[rfc-i] Re: Draft: Representation of Unicode and UTF-8 characters

John C Klensin john+rfc at jck.com
Mon May 17 13:18:06 PDT 2004

--On Mon, 17 May 2004 09:26:48 -0600 (MDT), Alex Rousskov 

> On Sat, 15 May 2004, Henrik Levkowetz wrote:
>> "<U+" occurs on 7 lines in RFCs, all in the same one (RFC
>> 3454), and all using it to indicate Unicode.
>> "<[A-H0-9][A-H0-9]( [A-H0-9][A-H0-9])*>" occurs on 444 lines
>> in RFC's, most of which use it to indicate carriage advance,
>> form feed, or html markup (e.g. <H1>).  All those RFC's are
>> numbered below 1000.
> Thanks for checking this, Henrik. It looks like there is no
> serious issue with past RFCs, although conflicts with popular
> HTML tags and less popular bracketed ASCII characters are
> rather unfortunate.

Actually, Alex, Henrik, U+ notation (without the brackets) also 
appears in RFC 3743 and, I think, in several other places.  That 
will, of course, not be picked up by Henrik's scan.

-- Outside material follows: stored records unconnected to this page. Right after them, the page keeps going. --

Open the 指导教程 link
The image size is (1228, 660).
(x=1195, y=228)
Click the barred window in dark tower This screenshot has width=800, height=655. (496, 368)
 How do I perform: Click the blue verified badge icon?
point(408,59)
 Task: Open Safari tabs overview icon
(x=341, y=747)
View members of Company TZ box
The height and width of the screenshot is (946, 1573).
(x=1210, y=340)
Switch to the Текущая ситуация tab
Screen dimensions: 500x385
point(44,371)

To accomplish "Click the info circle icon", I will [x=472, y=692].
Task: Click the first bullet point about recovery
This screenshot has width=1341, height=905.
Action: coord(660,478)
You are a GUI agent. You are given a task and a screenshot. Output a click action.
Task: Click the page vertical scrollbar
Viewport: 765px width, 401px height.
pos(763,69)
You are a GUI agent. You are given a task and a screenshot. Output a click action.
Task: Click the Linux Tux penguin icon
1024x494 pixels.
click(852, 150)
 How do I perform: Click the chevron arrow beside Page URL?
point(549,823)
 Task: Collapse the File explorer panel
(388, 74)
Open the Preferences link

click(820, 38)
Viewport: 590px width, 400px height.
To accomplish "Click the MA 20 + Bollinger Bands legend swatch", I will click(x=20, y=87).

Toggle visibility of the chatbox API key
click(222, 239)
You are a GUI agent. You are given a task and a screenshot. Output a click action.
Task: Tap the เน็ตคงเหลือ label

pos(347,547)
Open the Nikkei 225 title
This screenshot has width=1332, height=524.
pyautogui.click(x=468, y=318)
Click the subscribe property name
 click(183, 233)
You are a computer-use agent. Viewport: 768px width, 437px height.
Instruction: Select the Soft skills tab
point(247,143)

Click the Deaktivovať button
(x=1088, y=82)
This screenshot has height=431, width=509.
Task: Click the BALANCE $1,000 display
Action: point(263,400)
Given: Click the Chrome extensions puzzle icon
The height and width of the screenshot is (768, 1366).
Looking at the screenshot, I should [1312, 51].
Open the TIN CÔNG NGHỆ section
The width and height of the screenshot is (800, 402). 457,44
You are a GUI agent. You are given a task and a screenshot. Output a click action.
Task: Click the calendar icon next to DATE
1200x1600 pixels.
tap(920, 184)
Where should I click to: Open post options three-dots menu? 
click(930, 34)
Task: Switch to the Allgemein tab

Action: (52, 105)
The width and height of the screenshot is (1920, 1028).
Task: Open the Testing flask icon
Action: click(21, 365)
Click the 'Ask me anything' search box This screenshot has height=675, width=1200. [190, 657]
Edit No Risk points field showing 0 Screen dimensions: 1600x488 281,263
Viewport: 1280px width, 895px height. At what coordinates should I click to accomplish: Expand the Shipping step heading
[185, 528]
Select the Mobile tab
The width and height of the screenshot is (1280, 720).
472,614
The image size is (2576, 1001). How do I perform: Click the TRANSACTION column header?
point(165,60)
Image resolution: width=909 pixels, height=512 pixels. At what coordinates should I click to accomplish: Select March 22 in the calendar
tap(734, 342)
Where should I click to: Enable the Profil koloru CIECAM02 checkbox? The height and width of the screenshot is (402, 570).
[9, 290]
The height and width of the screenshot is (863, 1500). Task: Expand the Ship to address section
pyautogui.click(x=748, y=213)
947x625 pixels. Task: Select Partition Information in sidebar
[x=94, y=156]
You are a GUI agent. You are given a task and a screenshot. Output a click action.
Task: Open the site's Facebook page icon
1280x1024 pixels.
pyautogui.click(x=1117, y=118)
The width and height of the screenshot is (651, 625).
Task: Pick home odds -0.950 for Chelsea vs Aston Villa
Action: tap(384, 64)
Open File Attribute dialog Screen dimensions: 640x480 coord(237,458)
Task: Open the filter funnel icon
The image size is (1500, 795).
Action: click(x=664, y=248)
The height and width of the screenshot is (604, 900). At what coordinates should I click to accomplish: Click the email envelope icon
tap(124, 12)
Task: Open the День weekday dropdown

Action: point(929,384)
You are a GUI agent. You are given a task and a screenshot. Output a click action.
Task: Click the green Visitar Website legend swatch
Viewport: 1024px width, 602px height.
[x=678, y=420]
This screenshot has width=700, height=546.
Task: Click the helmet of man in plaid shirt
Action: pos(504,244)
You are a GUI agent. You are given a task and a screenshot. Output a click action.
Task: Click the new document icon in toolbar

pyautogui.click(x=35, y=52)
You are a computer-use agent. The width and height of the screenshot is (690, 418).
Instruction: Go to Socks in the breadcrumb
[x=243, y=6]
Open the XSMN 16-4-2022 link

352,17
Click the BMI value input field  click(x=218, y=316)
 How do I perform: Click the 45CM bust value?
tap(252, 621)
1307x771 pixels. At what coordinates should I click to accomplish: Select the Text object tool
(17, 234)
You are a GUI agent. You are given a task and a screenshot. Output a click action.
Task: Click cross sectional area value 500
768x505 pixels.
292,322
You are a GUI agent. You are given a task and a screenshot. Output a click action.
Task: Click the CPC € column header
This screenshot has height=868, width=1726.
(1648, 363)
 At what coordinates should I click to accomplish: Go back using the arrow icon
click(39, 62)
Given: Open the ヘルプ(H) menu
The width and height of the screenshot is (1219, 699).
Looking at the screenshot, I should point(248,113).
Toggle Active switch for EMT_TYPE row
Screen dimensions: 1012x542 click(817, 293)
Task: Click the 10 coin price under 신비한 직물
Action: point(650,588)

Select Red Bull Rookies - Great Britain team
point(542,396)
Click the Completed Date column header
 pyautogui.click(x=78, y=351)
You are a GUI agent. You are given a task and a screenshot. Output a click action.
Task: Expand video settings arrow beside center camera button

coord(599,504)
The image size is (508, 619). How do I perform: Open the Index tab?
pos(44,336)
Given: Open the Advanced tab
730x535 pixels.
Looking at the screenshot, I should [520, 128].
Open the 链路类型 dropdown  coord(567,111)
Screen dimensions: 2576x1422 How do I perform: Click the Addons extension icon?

I also share the concern about overengineering this as well as 
Paul Hoffman's concern about changing mnemonic, but 
incorrectly-written, names into ones that look really ugly and 
lose mnenomic value.  For names containing non-ASCII characters, 
it would seem to me to be appropriate to have, not only 
"author's choice", but also some convention for representing 
both "spellings" in the text.